Pacific Bell est un roman – ou un conte – qui plonge le lecteur dans une fresque symbolique. Les images s’y superposent en couches de couleurs : un amour des arts, une fascination pour le mythe de Narcisse et la version danoise de 1837 du conte La petite sirène. Dès les premières pages, le lecteur entre dans un étrange huis clos : la petite communauté de Cima, en plein désert des Mojaves. Occupant une poignée de maisons, elle vit entourée d’une mine de cendre volcanique abandonnée, d’un bar miteux et d’une station de radio. À soixante kilomètres du village, plantée dans un océan de sable, loin de toute route pavée, une cabine de téléphone fait retentir sa sonnerie nuit et jour. Cette cabine de la compagnie Pacific Bell, installée dans les années 1950 pour les besoins des employés de la mine, attire des touristes et des curieux de partout dans le monde depuis qu’elle est épiée par l’animatrice de la Cima Radio, Sofia Loera.

Dans les Mojaves, l’émission radiophonique Voix du désert résonne sur les ondes hertziennes. Les auditeurs et le fils de Sofia écoutent l’histoire d’amour et de haine que l’animatrice leur narre fragment par fragment. Elle y relate la vie d’Eco, une saigneuse de cactus, et celle d’Angel, un fils de mafieux. Ils ont grandi ensemble au Mexique, dans le même village, et ont passé leurs étés au ranch de la mère d’Eco, La Nopalera, dont ils rêvent de prendre, un jour, les rênes. Sur ce ranch, on cultive un pigment rouge d’une grande valeur produit à partir d’un insecte ; on appelle ce pigment, dans la région de Oaxaca, le sang des cactus.

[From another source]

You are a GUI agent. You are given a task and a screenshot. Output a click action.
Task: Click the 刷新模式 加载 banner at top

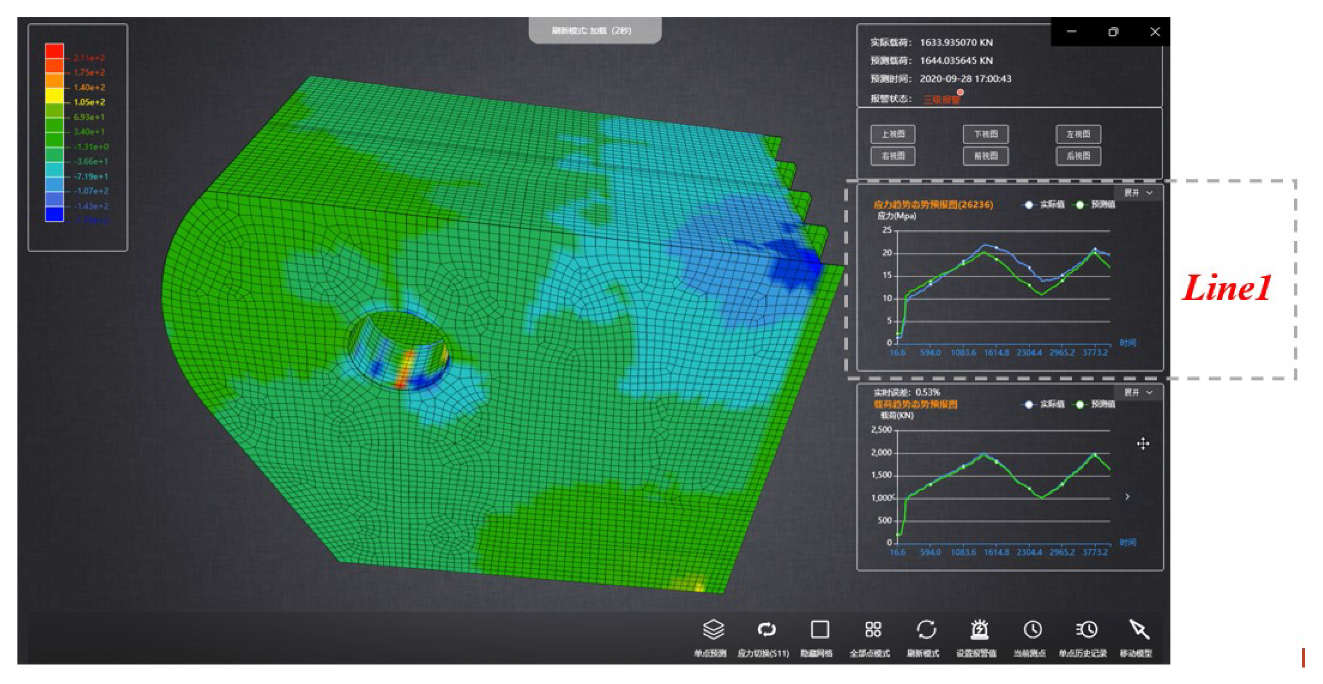(594, 31)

Depuis longtemps, j’ai cette idée d’écrire un roman comme s’il s’agissait d’un tableau, par aplats de couleurs, en épaisseur plus qu’en longueur. Cette histoire est inspirée d’un stage que j’ai fait à Santa María Coyotepec, dans l’État de Oaxaca, au Mexique, en 1999. J’y ai appris le métier de saigneuse de cactus et découvert la fascinante civilisation zapotèque. La formation eut lieu au ranch La Nopalera, où l’on nous a initiées à la culture des nopals ainsi qu’à l’élevage de la cochenille ; le but de notre stage était de nous apprendre à fabriquer un pigment naturel d’un rouge carmin presque inaltérable, soit le même que celui utilisé par Rembrandt pour la robe écarlate de La fiancée juive dont la couleur, après trois siècles, est demeurée d’une grande profondeur et d’une rare intensité. Le même pigment, aussi, que celui utilisé par Turner pour ses couchers de soleil rougeoyants. Les deux peintres ont fabriqué eux-mêmes leur couleur en broyant des cochenilles. Ils l’ont coupée avec des gouttes de tartre jusqu’à l’humidifier suffisamment pour faire ressortir de l’insecte une coloration et ont râpé finement quelques grammes d’alun qu’ils ont filtrés pour finalement fixer la couleur dans la laque ou dans l’huile.

J’aime l’idée de pouvoir devenir quelqu’un d’autre grâce à l’écriture de mes romans, d’entrer dans la fiction, d’en faire l’expérience. Avec Pacific Bell, c’est tout l’univers entourant ce pigment rouge fascinant qui m’a interpellée. Qui étaient ces saigneuses de cactus de Santa María? Je voulais mettre en contraste deux symboles : la main rouge des saigneuses de cactus et la main noire de la mafia mexicaine. Je cherchais un angle particulier pour mettre en scène la révolte de Oaxaca, un mouvement de protestation mené à l’origine par des professeurs de Oaxaca de Juárez, la capitale de l’État. La combativité des femmes s’est illustrée avec force au sein de ce mouvement d’insurrection populaire et je n’ai pas pu m’empêcher de lier ses saigneuses de cactus à la puissance notoire des femmes zapotèques de la région de Oaxaca. C’est également le combat que mène la famille matriarcale dans laquelle a grandi le personnage principal de Pacific Bell.